War is always the crisis that flashes the search light into the souls of men and nations, revealing their unknown strength and weakness, and the changes that have been silently wrought in the years of peace.

In these hundred days, statesmen who were giants suddenly shrivelled into pigmies and disappeared from the nation’s life. Young men whose names were unknown became leaders of the republic and won immortal fame.

We were afraid that our nation still lacked unity. The world said we were a mob of money-grubbers, and had lost our grasp of principle. The President called for 125,000 men to die for their flag, and next morning 800,000 were struggling for place in the line.

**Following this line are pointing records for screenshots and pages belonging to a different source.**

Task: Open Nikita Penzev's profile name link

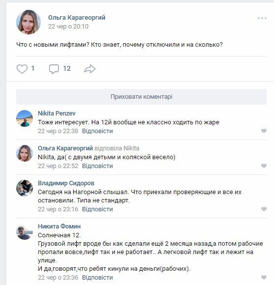Action: pos(56,114)
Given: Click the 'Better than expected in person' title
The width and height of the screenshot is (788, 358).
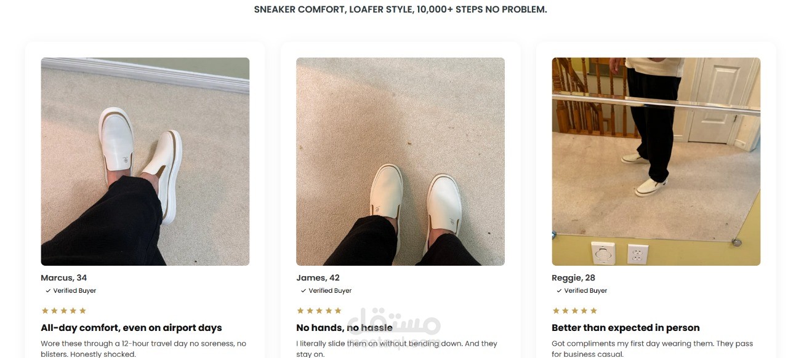Looking at the screenshot, I should point(625,328).
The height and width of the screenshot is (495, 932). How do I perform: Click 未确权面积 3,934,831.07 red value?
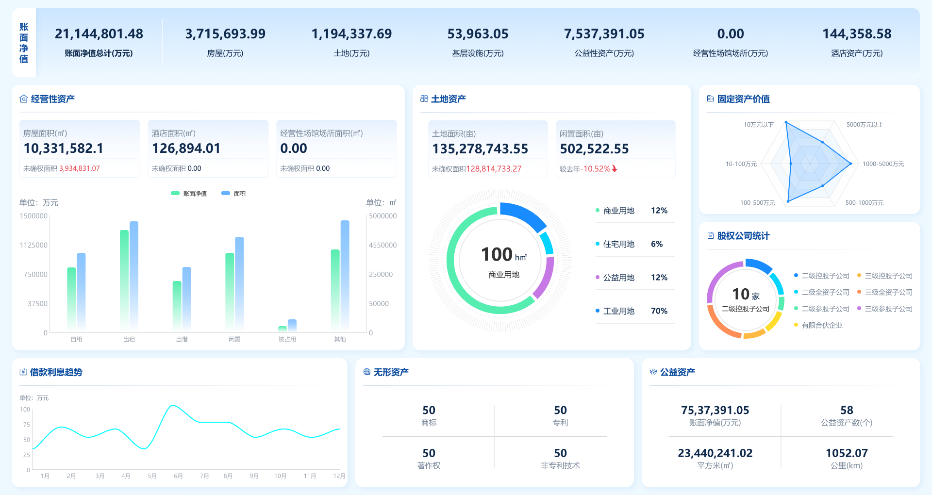click(x=80, y=168)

We feared that religion might threaten the future with its bitter feud between the Roman Catholic and Protestant in a great crisis. We saw our Catholic regiments march forth to that war with screaming fife and throbbing drum and the flag of our country above them, going forth to fight an army that had been blessed by the Pope of Rome. The flag had become the common symbol of eternal justice, and the nation the organ through which all creeds and cults sought for righteousness.

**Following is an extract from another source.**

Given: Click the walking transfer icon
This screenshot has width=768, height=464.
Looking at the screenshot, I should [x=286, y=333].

We feared the gulf between the rich and the poor had become impassable, and we saw the millionaire’s son take his place in the ranks with the workingman. The first soldier wearing our uniform who fell before Santiago with a Spanish bullet in his breast, was an only son from a palatial home in New York, and by his side lay a cowboy from the West and a plowboy from the South. Once more we showed the world that classes and clothes are but thin disguises that hide the eternal childhood of the soul.

Sectionalism and disunity had been the most terrible realities in our national history. Our fathers had a poet leader whose soul dreamed a beautiful dream called E Pluribus Unum.. But it had remained a dream. New England had threatened secession years before South Carolina in blind rage led the way. The Union was saved by a sacrifice of blood that appalled the world. And still millions feared the South might be false to her plighted honour at Appomattox. The ghost of Secession made and unmade the men and measures of a generation.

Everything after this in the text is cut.